▶ **Given problem**
Starting with the first line of the rows below and going on through the line that contains "Switch to the Find", write out every line again, requests included, and add 143 to each coordinate in the answers.

▶ **Data supplied**
--------------------------------

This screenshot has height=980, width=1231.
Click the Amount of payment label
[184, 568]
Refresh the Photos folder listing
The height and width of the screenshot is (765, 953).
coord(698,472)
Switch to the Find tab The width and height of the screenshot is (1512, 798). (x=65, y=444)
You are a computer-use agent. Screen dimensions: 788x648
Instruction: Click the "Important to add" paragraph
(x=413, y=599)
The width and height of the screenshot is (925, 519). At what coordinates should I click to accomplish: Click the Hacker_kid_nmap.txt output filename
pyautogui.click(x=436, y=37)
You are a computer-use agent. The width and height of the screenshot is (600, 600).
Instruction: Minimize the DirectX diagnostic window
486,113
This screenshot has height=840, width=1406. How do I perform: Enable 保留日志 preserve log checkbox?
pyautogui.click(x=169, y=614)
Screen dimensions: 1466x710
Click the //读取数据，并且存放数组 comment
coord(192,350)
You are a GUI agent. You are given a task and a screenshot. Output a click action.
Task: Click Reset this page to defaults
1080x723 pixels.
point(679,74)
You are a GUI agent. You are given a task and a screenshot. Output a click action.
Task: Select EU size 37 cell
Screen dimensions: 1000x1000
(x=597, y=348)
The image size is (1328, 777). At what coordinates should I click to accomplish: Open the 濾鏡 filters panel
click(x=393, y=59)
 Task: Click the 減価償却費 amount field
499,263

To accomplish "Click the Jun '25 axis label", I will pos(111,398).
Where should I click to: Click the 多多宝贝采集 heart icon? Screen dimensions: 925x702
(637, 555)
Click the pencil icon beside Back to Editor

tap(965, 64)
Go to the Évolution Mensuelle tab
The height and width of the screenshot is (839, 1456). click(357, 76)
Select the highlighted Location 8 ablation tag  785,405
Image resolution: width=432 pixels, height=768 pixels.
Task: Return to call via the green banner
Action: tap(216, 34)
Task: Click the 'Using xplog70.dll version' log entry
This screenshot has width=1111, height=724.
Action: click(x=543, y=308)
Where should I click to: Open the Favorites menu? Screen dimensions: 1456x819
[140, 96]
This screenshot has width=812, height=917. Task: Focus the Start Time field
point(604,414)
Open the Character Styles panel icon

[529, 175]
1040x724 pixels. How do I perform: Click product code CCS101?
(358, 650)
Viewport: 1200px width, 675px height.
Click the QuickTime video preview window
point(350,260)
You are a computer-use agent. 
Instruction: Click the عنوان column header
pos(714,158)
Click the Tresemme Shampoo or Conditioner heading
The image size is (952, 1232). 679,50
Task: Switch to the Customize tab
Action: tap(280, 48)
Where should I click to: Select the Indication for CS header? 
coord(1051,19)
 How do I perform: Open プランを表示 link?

--------------------------------

▶ **Exercise result**
This screenshot has height=980, width=1231.
Click the Amount of payment label
[327, 711]
Refresh the Photos folder listing
The height and width of the screenshot is (765, 953).
coord(841,615)
Switch to the Find tab The width and height of the screenshot is (1512, 798). (x=208, y=587)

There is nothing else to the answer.